Cronache

Cara di Mineo, affiliati alla mafia nigeriana volevano fuggire in Germania

I Pm hanno motivato il fermo per il concreto pericolo di fuga verso la Francia e la Germania di alcuni degli affiliati all’associazione criminale che operava all’interno della struttura di accoglienza

Cara di Mineo, affiliati alla mafia nigeriana volevano fuggire in Germania

La rete mafiosa nigeriana che aveva stabilito una vera e propria base operativa al Cara di Mineo progettava di scappare dall’Italia.

Il piano prevedeva dapprima la fuga verso Napoli, poi il superamento del confine con la Francia ed infine, da lì, il raggiungimento della Germania. Dinanzi al reale e concreto pericolo di un allontanamento dei responsabili, Michela Maresca e Andrea Bonomo, pubblici ministeri della Direzione distrettuale antimafia, hanno disposto l’arresto dei 19 nigeriani coinvolti, a vario titolo, nei loschi giri della associazione. Una vera e propria cellula criminale, che si occupava di gestire il traffico e la distribuzione di ingenti quantitativi di sostanze stupefacenti, e per accedere alla quale erano previsti dei rituali di affiliazione violenti e sanguinari.

Nel provvedimento, con espressioni riportate da “CataniaToday”, i Pm parlano di due “importanti membri dell’organizzazione” pronti a lasciare il Cara di Mineo per trovare rifugio in uno stato estero, “verosimilmente la Francia”. Si tratta di Courage Omogbia (detto Courage Victor) e di Michale Okova (noto come Kobo), risultati tra i responsabili di una violenta rissa nel Cara di Mineo nonché indagati perché ritenuti invischiati in loschi affari all’interno della struttura.

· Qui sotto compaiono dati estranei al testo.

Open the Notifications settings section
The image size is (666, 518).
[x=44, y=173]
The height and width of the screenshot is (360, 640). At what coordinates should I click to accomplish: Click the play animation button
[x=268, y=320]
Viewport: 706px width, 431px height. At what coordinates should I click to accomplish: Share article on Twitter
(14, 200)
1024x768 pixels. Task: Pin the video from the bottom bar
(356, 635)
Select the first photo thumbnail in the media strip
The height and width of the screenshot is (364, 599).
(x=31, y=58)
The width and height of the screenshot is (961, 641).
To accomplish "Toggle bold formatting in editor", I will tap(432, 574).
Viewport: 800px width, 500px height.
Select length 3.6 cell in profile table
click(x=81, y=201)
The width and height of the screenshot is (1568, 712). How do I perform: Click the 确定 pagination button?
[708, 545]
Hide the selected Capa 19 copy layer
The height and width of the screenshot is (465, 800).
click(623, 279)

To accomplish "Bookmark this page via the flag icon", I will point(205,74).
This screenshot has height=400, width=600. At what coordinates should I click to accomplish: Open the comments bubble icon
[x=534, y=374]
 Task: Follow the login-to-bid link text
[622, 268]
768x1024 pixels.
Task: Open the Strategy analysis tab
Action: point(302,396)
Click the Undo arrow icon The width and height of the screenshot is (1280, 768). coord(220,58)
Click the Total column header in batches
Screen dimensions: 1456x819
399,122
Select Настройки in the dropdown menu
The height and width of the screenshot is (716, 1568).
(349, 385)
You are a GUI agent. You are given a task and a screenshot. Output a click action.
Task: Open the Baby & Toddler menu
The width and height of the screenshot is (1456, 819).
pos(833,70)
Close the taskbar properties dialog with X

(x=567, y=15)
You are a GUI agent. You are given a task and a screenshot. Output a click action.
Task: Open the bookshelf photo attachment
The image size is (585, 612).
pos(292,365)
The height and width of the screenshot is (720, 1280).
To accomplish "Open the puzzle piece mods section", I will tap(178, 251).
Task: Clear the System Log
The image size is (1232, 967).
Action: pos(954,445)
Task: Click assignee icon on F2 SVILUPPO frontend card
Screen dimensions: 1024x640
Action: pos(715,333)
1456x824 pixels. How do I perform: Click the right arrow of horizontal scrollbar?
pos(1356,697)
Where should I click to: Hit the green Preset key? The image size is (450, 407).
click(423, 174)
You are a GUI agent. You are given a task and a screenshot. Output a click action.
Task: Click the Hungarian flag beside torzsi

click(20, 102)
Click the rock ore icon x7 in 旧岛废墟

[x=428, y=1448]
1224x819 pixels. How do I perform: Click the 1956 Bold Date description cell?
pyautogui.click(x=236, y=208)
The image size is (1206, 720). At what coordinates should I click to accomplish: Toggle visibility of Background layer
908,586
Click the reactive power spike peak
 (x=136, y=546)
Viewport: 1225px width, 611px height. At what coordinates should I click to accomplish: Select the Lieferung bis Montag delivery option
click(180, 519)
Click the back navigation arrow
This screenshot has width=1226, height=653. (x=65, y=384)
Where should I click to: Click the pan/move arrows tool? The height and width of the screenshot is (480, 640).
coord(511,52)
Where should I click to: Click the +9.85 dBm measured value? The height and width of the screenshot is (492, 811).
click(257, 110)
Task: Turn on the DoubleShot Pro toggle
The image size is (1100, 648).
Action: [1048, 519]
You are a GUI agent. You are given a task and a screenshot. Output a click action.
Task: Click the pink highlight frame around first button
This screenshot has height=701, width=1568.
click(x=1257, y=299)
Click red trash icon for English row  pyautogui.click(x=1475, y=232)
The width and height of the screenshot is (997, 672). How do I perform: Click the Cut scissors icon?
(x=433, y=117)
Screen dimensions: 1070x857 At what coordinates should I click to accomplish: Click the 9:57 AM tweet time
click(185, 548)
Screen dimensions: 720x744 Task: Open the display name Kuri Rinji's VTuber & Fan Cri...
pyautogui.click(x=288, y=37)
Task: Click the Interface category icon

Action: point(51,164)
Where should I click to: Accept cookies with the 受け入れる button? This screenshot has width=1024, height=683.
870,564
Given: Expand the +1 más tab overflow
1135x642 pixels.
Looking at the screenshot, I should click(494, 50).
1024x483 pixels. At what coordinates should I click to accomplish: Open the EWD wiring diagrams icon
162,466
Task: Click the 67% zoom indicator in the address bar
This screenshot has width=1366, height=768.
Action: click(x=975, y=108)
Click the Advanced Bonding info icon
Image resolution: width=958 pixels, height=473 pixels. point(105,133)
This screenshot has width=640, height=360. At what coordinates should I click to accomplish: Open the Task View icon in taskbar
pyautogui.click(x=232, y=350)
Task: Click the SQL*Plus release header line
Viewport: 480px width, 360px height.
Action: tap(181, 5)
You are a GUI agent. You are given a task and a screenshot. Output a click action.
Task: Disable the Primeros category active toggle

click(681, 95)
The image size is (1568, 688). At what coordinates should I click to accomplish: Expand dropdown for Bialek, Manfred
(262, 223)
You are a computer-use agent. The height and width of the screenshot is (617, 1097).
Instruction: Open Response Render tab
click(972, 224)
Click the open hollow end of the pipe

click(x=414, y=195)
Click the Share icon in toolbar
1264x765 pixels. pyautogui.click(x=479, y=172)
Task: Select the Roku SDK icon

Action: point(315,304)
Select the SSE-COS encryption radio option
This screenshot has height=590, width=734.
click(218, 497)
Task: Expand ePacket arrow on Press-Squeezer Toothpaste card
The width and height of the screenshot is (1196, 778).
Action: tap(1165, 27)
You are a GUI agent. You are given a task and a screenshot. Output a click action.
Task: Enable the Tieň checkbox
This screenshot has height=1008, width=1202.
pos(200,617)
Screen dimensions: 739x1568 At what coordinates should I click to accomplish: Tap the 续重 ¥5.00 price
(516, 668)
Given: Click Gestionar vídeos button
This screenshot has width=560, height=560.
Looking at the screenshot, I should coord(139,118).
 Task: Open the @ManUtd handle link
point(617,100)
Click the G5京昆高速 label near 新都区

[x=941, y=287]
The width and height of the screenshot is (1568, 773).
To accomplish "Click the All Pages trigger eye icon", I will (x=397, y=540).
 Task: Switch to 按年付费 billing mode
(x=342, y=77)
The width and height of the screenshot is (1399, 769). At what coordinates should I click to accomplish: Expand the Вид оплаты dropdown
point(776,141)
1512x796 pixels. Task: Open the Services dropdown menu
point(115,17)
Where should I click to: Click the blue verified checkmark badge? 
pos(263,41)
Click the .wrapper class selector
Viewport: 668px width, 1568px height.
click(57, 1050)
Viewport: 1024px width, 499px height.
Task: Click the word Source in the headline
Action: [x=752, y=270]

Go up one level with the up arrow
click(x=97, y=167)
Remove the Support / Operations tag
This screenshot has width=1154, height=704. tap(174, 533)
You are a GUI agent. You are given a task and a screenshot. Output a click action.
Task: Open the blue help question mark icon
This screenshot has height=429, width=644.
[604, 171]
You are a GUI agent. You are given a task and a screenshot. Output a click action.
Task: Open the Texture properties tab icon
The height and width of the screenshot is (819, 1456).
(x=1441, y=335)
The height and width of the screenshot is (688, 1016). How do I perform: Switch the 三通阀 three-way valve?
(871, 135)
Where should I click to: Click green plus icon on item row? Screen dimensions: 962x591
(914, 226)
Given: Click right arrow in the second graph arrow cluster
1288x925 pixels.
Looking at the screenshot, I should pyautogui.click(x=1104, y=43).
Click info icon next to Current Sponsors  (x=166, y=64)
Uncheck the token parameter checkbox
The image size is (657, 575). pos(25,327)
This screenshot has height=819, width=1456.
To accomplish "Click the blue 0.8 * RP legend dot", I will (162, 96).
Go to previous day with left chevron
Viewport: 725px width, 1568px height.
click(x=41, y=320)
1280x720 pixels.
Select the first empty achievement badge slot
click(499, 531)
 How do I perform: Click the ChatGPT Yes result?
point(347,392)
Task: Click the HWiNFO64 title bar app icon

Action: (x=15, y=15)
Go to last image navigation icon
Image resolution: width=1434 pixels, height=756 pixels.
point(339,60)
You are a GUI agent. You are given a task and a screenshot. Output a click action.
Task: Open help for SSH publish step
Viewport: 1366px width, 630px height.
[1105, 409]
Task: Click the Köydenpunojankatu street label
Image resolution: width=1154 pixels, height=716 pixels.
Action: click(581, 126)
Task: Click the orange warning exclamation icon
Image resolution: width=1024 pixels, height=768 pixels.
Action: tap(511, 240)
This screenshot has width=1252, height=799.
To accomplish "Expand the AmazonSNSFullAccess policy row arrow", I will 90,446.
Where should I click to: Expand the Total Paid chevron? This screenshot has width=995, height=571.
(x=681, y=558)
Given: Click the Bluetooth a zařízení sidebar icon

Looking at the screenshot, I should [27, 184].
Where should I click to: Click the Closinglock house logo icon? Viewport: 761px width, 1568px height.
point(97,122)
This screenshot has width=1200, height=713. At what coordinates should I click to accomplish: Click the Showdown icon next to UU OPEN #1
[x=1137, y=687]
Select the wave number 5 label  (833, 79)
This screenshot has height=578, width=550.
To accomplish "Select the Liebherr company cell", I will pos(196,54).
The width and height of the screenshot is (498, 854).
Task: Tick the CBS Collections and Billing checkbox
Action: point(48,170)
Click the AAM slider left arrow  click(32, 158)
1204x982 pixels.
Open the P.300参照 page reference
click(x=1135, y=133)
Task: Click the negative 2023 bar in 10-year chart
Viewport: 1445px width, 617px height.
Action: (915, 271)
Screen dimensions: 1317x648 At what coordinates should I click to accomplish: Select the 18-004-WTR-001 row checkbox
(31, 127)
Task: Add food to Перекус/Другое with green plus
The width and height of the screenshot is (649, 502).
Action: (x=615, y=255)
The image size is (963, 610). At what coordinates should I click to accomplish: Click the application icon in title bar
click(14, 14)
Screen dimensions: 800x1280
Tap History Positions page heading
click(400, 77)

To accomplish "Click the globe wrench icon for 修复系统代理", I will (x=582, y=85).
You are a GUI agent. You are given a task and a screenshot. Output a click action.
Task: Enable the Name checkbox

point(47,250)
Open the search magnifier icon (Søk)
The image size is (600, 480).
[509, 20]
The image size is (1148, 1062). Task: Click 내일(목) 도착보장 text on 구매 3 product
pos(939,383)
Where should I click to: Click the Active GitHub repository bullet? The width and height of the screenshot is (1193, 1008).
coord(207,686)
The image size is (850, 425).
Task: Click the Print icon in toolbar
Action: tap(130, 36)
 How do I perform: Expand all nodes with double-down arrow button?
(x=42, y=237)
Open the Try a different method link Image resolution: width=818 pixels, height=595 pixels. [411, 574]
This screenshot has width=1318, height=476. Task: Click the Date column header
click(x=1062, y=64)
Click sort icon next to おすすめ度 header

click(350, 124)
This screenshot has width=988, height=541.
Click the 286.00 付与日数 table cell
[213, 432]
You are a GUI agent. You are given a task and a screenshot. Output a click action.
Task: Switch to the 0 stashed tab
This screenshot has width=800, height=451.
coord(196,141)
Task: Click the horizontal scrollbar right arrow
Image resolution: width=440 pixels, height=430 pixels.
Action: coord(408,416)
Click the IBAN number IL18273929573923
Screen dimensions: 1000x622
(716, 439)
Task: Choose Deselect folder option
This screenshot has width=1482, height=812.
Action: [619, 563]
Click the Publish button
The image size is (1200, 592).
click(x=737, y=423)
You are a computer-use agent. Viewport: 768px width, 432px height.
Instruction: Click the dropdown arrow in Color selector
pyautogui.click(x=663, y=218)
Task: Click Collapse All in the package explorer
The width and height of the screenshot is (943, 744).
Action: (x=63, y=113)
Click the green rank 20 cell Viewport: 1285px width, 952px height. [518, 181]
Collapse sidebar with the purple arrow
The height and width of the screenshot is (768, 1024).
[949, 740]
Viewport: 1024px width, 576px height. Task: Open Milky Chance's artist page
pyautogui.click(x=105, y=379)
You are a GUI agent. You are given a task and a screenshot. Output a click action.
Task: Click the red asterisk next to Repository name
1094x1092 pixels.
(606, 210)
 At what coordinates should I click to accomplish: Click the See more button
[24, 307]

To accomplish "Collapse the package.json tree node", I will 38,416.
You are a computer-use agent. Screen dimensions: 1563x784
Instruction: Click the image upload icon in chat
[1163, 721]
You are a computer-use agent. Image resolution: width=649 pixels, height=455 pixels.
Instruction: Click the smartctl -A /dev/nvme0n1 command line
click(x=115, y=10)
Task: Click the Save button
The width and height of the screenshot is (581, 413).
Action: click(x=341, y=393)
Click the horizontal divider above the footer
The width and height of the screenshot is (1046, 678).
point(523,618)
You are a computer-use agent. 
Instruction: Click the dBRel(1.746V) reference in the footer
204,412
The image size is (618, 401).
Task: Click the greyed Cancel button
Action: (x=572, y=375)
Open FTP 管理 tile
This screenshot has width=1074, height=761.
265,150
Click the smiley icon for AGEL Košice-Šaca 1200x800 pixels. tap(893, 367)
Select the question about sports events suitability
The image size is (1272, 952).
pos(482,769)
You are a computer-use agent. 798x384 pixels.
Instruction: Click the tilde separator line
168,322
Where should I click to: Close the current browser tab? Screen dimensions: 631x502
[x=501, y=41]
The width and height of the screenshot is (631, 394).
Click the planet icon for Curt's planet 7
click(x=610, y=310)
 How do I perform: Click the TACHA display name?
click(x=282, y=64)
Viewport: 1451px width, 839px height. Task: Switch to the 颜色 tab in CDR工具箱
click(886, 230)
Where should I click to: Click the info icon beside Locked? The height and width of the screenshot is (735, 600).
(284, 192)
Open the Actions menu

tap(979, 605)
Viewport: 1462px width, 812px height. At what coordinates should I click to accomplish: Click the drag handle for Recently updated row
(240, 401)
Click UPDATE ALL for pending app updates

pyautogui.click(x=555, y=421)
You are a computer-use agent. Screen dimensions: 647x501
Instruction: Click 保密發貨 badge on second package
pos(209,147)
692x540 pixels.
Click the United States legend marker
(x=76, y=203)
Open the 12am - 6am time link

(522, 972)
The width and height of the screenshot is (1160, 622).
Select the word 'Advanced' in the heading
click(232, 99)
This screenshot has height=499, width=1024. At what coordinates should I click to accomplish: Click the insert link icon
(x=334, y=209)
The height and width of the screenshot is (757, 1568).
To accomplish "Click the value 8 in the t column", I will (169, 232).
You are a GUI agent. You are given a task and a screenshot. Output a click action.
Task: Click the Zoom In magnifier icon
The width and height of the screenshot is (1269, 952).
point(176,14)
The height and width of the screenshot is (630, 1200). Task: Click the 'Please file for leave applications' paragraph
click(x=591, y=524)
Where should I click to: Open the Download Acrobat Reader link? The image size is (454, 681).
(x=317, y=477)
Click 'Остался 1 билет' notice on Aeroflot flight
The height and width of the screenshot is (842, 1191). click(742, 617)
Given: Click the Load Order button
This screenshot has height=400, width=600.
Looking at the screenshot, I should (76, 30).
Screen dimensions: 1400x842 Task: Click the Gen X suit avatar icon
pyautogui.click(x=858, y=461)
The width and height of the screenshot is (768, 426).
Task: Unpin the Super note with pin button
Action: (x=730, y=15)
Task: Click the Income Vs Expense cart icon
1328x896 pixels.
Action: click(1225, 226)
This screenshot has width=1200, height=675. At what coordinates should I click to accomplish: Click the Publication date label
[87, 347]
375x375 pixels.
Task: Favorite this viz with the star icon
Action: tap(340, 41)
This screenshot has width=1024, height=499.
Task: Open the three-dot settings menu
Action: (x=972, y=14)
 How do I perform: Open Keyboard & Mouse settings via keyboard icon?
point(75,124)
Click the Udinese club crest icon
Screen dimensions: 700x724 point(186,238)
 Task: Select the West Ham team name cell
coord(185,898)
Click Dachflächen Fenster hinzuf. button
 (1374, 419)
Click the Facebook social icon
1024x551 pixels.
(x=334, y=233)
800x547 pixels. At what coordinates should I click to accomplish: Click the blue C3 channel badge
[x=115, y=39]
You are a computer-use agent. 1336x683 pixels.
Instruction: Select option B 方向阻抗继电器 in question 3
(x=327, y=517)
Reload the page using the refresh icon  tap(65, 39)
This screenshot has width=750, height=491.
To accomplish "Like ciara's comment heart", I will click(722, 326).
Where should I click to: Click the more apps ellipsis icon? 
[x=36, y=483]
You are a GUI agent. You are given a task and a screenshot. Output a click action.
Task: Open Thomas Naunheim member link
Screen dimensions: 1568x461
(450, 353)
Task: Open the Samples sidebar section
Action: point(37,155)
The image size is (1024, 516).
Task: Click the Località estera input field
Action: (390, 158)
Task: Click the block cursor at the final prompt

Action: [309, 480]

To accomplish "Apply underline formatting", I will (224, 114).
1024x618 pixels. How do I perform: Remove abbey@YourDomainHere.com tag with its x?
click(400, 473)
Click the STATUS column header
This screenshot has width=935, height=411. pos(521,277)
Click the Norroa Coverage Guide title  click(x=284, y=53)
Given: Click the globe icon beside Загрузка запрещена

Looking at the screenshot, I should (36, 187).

Queste informazioni sono potute giungere fino alle orecchie degli investigatori della questura di Catania grazie ad alcune intercettazioni telefoniche, quelle tra Emmanuel Monday (Ozed) e William Hugba (Unoma).

In una di queste il primo rivela a Unoma di aver contattato Kobo attraverso un altro nigeriano, noto come “Abo”. Kobo si diceva in procinto di lasciare l’Italia in compagnia di altri due connazionali. Nella medesima comunicazione, come riportato nel provvedimento dei Pm, “emergeva inoltre che Okova e Omogbia, avevano raggiunto Napoli con altri soggetti e che erano in attesa di partire.

Ozed riferisce ad Unoma parte del contenuto di quella chiamata. “Loro sono per strada, durante la conversazione si sentiva che loro erano sul pullman. Sono partiti tutti assieme, anzi Kobo mi ha raccontato parecchie cose dicendomi anche che a Mineo non è un campo dove noi dobbiamo rimanere. Lui mi ha raccontato parecchie cose ed io gli ho detto che lui ha la sua vita e deve gestirsela come vuole. Sicuramente andranno in Francia.

Lo stesso Ozed manifesta la propria intenzione di fuggire in Germania, dove poteva far conto su un appoggio. “A fine mese anche io andrò via, voglio andarmene in Germania. Si sta bene e ci sono tutti i miei amici. Per il pericolo di fuga più che concreto, è dunque arrivata la sentenza. “Esiste la ragionevole probabilità che gli stessi indagati, temendo provvedimenti restrittivi ove non si intervenisse immediatamente farebbero certamente perdere le proprie tracce.

Peraltro trattandosi di soggetti organicamente inseriti, anche con ruoli di rilievo, in una associazione internazionale di tipo mafioso con rilevanti mezzi, certamente possono godere del necessario supporto logistico in vari Stati per rendersi irreperibili”.